レジ袋に入ったままの総菜パンをテーブルの上に出す。
飲み物は……また水でいいか。洗い物が増えると面倒くさいし。
水道水で満たされたコップを総菜パンの横に置き席に着く。
準備も終わり、ここからは食べ物を胃に入れる作業だ。
パンをかじり、それを水で流し込み、飲み込む。
それを食べ物がなくなるまで延々と繰り返す。
けっして食べ物がマズいというワケではないが、俺にとって食事は栄養を摂取するための作業であり楽しいものではなかった。
面倒くさい、早く終わらないかな……。
その一心でただただ食べるという作業を繰り返す。
そうして作業を続け、ようやく無くなった食べ物にほっと息を付くとそのままゴミと食器の片付けのために立ち上がった。
これが俺、
母親は早くに亡くなり、残った父親の仕事は激務であり休日ですらまともに帰ってこない。

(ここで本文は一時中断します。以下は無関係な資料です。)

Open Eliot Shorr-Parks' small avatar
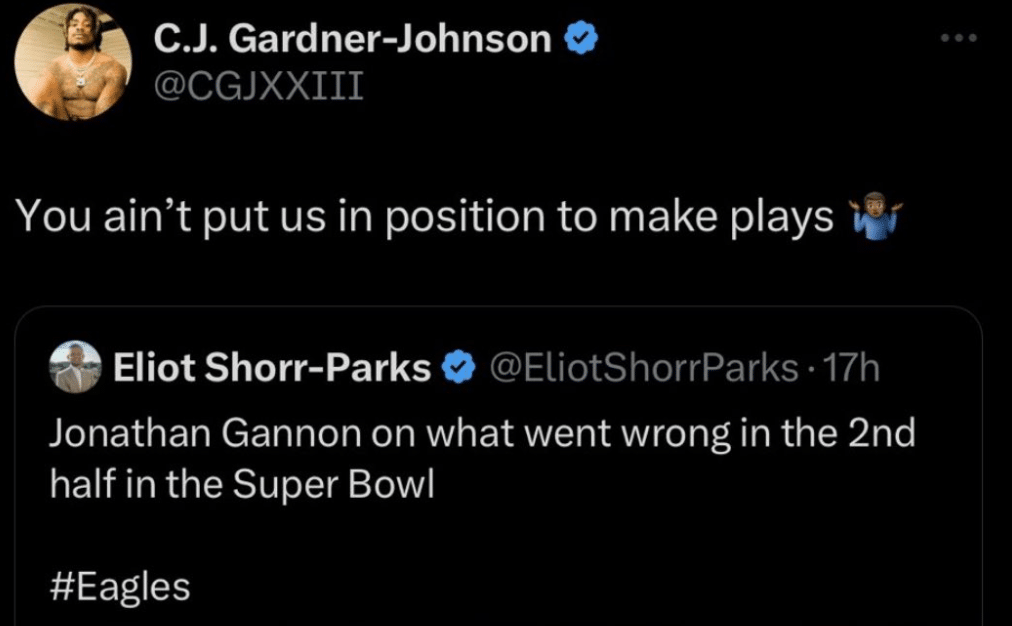Screen dimensions: 1012x626 (76, 368)
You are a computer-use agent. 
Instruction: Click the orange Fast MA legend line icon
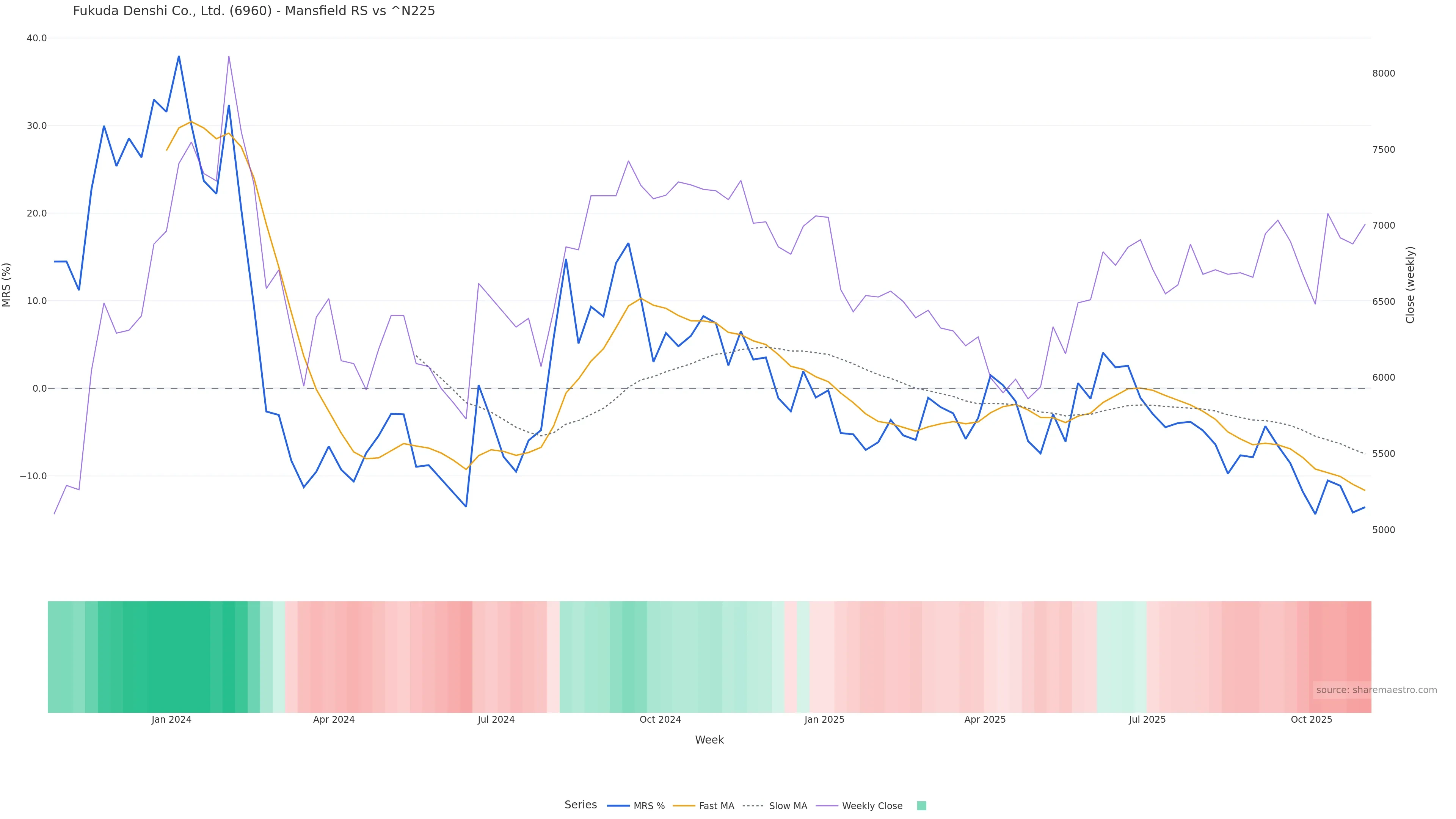(684, 806)
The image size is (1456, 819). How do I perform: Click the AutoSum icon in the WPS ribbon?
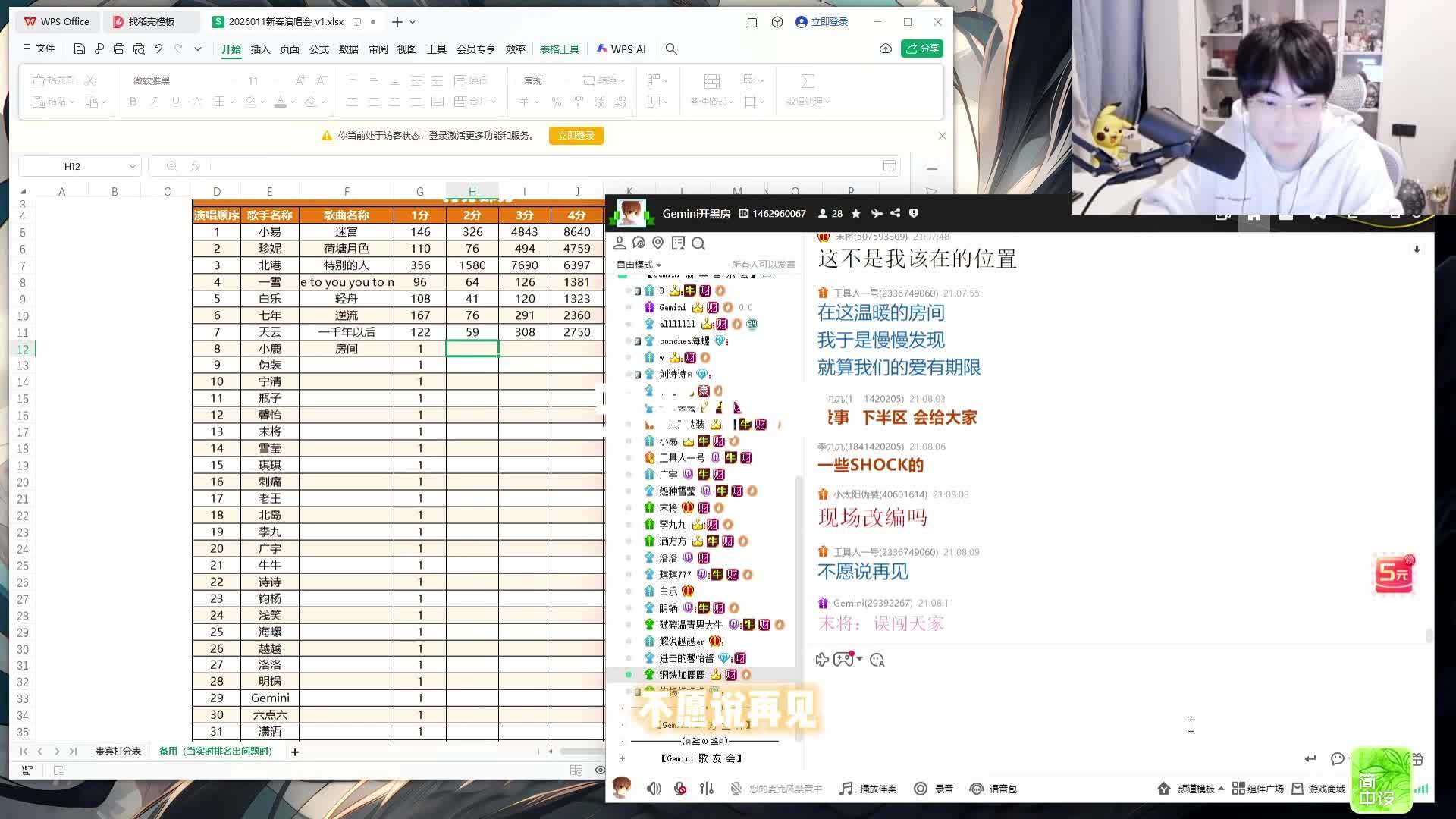[x=807, y=80]
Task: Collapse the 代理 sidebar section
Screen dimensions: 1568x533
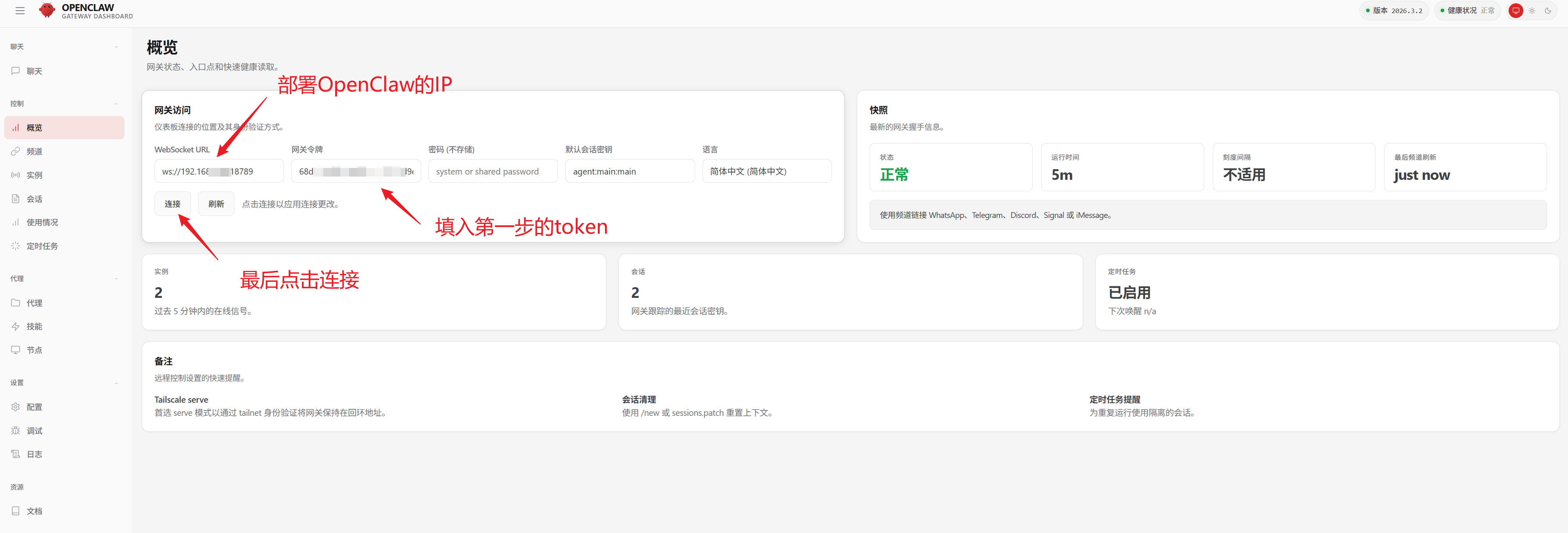Action: [x=116, y=279]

そんな父親が毎月渡してくれる生活費と食費でいつも適当にパンでも買って食事を済ませる。
これが小学生以来、高校生になる今に至るまで続けている俺の生活、俺の日常である。
さすがに小学生の頃には生活費を渡されることはなかったが、食事については今と全く変わらない。
たまに父親の時間が取れると一緒に外食に行くことがあるくらいで、それ以外は自分で買ってきた出来合のもので済ませている。
母親が生きていた頃の生活がどうだったかなんて、今ではもうちゃんと思い出すことすら出来ない。
全く使われなくなり、綺麗なままのキッチン台にチラリと目をやる。
これから先もきっと、俺はあれを使うことはないだろう。